● **Exercise requirements**
Among the entries below, one line contains "The Original Winger - Bumpy Pitch (243, 1011)" and another contains "Du Nord Futbol (227, 1169)". Transcribe those two lines and every line between them, exactly.

● **Available data**
########

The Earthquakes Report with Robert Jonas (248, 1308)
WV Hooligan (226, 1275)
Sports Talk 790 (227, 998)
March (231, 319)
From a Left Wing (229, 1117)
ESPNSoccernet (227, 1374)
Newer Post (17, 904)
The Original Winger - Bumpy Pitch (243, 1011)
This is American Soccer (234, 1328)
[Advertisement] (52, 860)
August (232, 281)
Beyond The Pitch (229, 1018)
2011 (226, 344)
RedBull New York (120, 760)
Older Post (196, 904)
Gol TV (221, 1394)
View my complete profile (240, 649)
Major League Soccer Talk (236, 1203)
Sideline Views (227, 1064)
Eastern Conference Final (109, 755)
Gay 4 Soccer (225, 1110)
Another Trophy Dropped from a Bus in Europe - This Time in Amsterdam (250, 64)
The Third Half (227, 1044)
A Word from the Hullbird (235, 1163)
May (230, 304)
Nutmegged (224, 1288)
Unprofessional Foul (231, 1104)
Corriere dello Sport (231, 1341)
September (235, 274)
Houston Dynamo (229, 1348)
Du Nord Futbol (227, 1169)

########

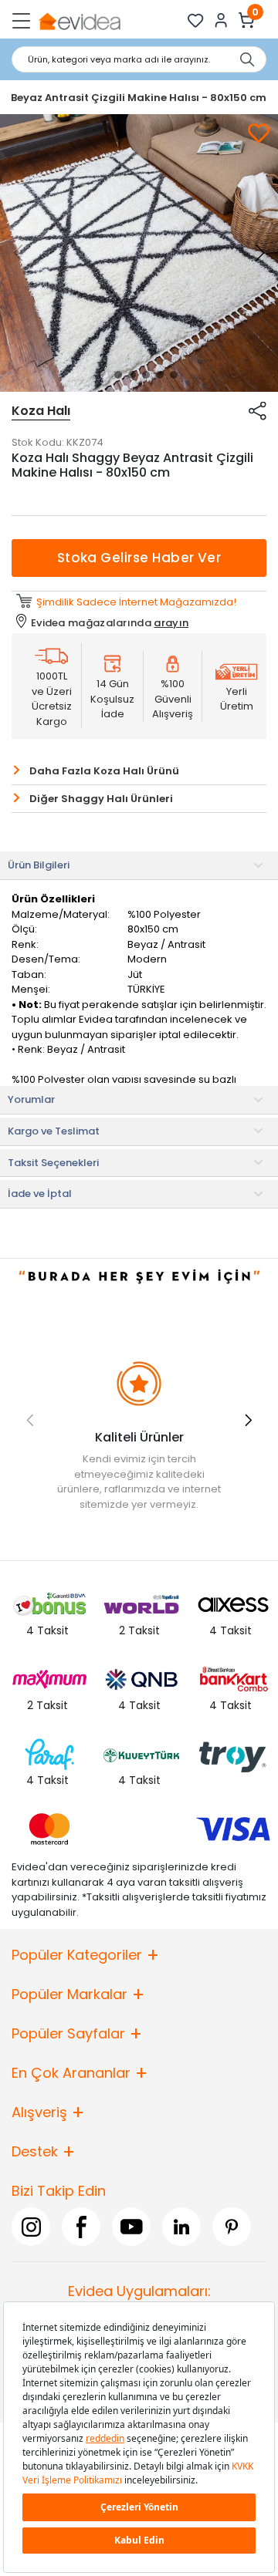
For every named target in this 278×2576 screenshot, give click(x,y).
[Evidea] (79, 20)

########

● **Written response**
The Original Winger - Bumpy Pitch (243, 1011)
This is American Soccer (234, 1328)
[Advertisement] (52, 860)
August (232, 281)
Beyond The Pitch (229, 1018)
2011 (226, 344)
RedBull New York (120, 760)
Older Post (196, 904)
Gol TV (221, 1394)
View my complete profile (240, 649)
Major League Soccer Talk (236, 1203)
Sideline Views (227, 1064)
Eastern Conference Final (109, 755)
Gay 4 Soccer (225, 1110)
Another Trophy Dropped from a Bus in Europe - This Time in Amsterdam (250, 64)
The Third Half (227, 1044)
A Word from the Hullbird (235, 1163)
May (230, 304)
Nutmegged (224, 1288)
Unprofessional Foul (231, 1104)
Corriere dello Sport (231, 1341)
September (235, 274)
Houston Dynamo (229, 1348)
Du Nord Futbol (227, 1169)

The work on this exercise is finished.